# Back.. again



## Bf109_g (May 27, 2008)

Hey all,

I've been busy with high school, and I've been doing loads of assignments, so I haven't been able to get on recently. I'll probably be on only in the weekends.

~ BF


----------



## Wildcat (May 27, 2008)

Welcome back mate


----------



## A4K (May 27, 2008)

Yep, welcome back mate! We need more kiwis in here to keep the rowdy Aussie population in check...


----------



## ScOoTeR1992 (May 27, 2008)

we aren't rowdy well...i don't think we aren't


----------



## Lucky13 (May 27, 2008)

Welcome back buddy...!


----------



## ccheese (May 27, 2008)

Welcome back.....

Charles


----------



## Wurger (May 27, 2008)

I'm with all guys here.I'm gald you are back.


----------



## Wayne Little (May 28, 2008)

A4K said:


> Yep, welcome back mate! We need more kiwis in here to keep the rowdy Aussie population in check...

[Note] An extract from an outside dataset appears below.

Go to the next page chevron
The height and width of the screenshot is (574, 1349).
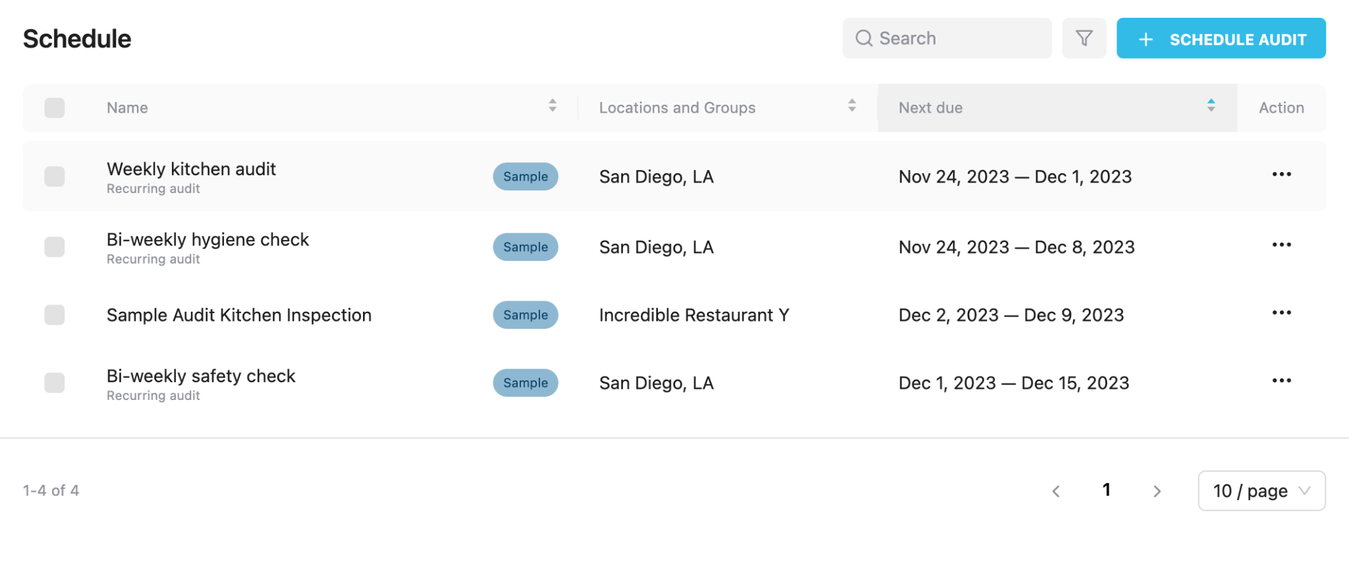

Hey, I resemble that remark!.... 

Welcome back Bf.!


----------



## A4K (May 28, 2008)




----------



## Thorlifter (May 28, 2008)

Glad to see your still around 109. Good luck with your school work.


----------



## Njaco (May 29, 2008)

School first Bf 109. Glad you're back!


----------



## David Cohen (May 29, 2008)

Um... I'm new and all but welcome back even though I do not know you


----------



## Heinz (May 29, 2008)

Hey mate, glad to see you around again.

Keep working hard it will pay off


----------